Explanation by Dennis Ritchie about C history:
Embryonic C
NB existed so briefly that no full description of it was written. It supplied the types int and char, arrays of them, and pointers to them, declared in a style typified by
int i, j;
char c, d;
int iarray[10];
int ipointer[];
char carray[10];
char cpointer[];
The semantics of arrays remained exactly as in B and BCPL: the declarations of iarray and carray create cells dynamically initialized with a value pointing to the first of a sequence of 10 integers and characters respectively. The declarations for ipointer and cpointer omit the size, to assert that no storage should be allocated automatically. Within procedures, the language's interpretation of the pointers was identical to that of the array variables: a pointer declaration created a cell differing from an array declaration only in that the programmer was expected to assign a referent, instead of letting the compiler allocate the space and initialize the cell.

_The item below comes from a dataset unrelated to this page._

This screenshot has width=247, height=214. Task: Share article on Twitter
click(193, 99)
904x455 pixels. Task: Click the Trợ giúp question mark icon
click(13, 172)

Values stored in the cells bound to array and pointer names were the machine addresses, measured in bytes, of the corresponding storage area. Therefore, indirection through a pointer implied no run-time overhead to scale the pointer from word to byte offset. On the other hand, the machine code for array subscripting and pointer arithmetic now depended on the type of the array or the pointer: to compute iarray[i] or ipointer+i implied scaling the addend i by the size of the object referred to.
These semantics represented an easy transition from B, and I experimented with them for some months. Problems became evident when I tried to extend the type notation, especially to add structured (record) types. Structures, it seemed, should map in an intuitive way onto memory in the machine, but in a structure containing an array, there was no good place to stash the pointer containing the base of the array, nor any convenient way to arrange that it be initialized. For example, the directory entries of early Unix systems might be described in C as
struct {
int inumber;
char name[14];
};
I wanted the structure not merely to characterize an abstract object but also to describe a collection of bits that might be read from a directory. Where could the compiler hide the pointer to name that the semantics demanded? Even if structures were thought of more abstractly, and the space for pointers could be hidden somehow, how could I handle the technical problem of properly initializing these pointers when allocating a complicated object, perhaps one that specified structures containing arrays containing structures to arbitrary depth?
The solution constituted the crucial jump in the evolutionary chain between typeless BCPL and typed C. It eliminated the materialization of the pointer in storage, and instead caused the creation of the pointer when the array name is mentioned in an expression. The rule, which survives in today's C, is that values of array type are converted, when they appear in expressions, into pointers to the first of the objects making up the array.
To summarize in my own words - if name above were just a pointer, any of that struct would contain an additional pointer, destroying the perfect mapping of it to an external object (like an directory entry).